Antarctica is known for its dynamic sea ice, which contracts and extends seasonally, yet unpredictably. The drop in sea ice from 2015 to 2016 was staggering — 463,322 square miles, about twice the size of France. The following year, a Netherlands-sized hole melted within the sea ice. Geologists call this unfrozen expanse of open water within ice a polynya.
So, what is happening to Antarctica’s sea ice? Recently, Geophysical Research Letters published new satellite research paired with data collected from ocean-faring floats. This research suggests that extremely powerful storms in the Weddell Sea whipped up warm winds, which lashed the icepack and brought on the 2015-2016 France-size melt. Storms started in September 2015, and the heat continued, causing the region’s hottest November on record. This weather created Antarctica’s first polynya in almost forty years. The polynya’s dark water absorbed more solar heat, leading to more melting. Then, another storm struck in December, further shrinking the ice.
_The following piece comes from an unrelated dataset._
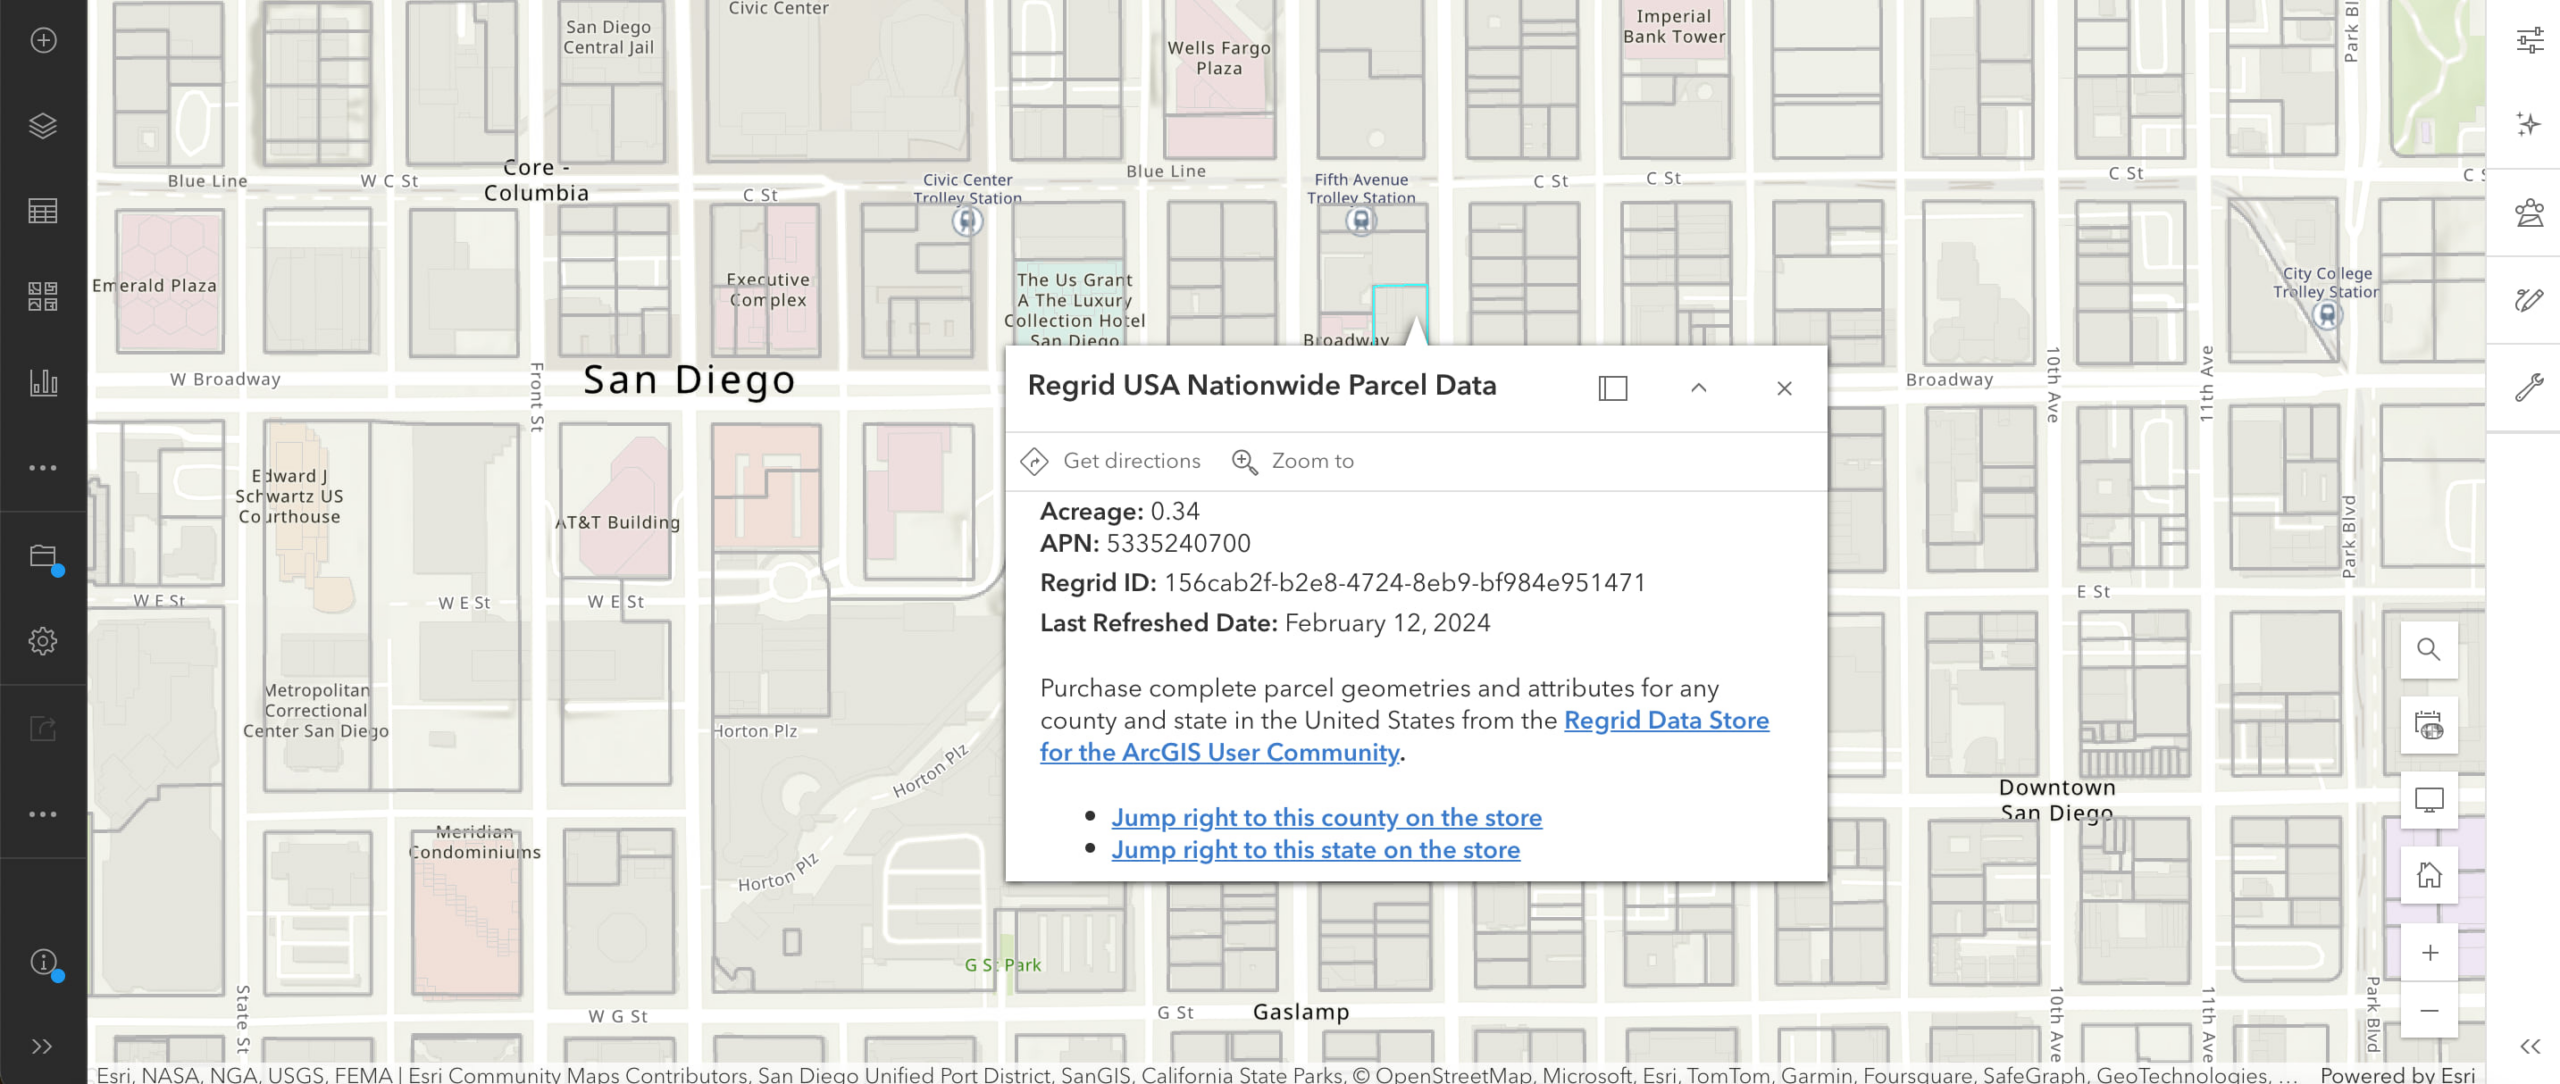This screenshot has width=2560, height=1084.
Task: Open the Properties (sliders) panel
Action: click(x=2532, y=40)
On March 24, 2015, Antarctica experienced its then-highest ever recorded temperature of 63.5 degrees. This February, the icy continent broke that record when it hit 65 degrees.
“Variability in Antarctic sea ice extent is very large, and detecting an anthropogenic signal is going to be difficult,” said John Turner, a climate expert with the British Antarctic Survey, as reported by Earther. “The increase up to 2014 was a surprise, considering the ice loss in the Arctic, and the rapid drop in 2016 added to the long list of questions about Antarctic sea ice. It’s unclear whether the sea ice extent will recover to 2014 values or if this the start of the long-term decline expected as greenhouse gas concentrations increase.”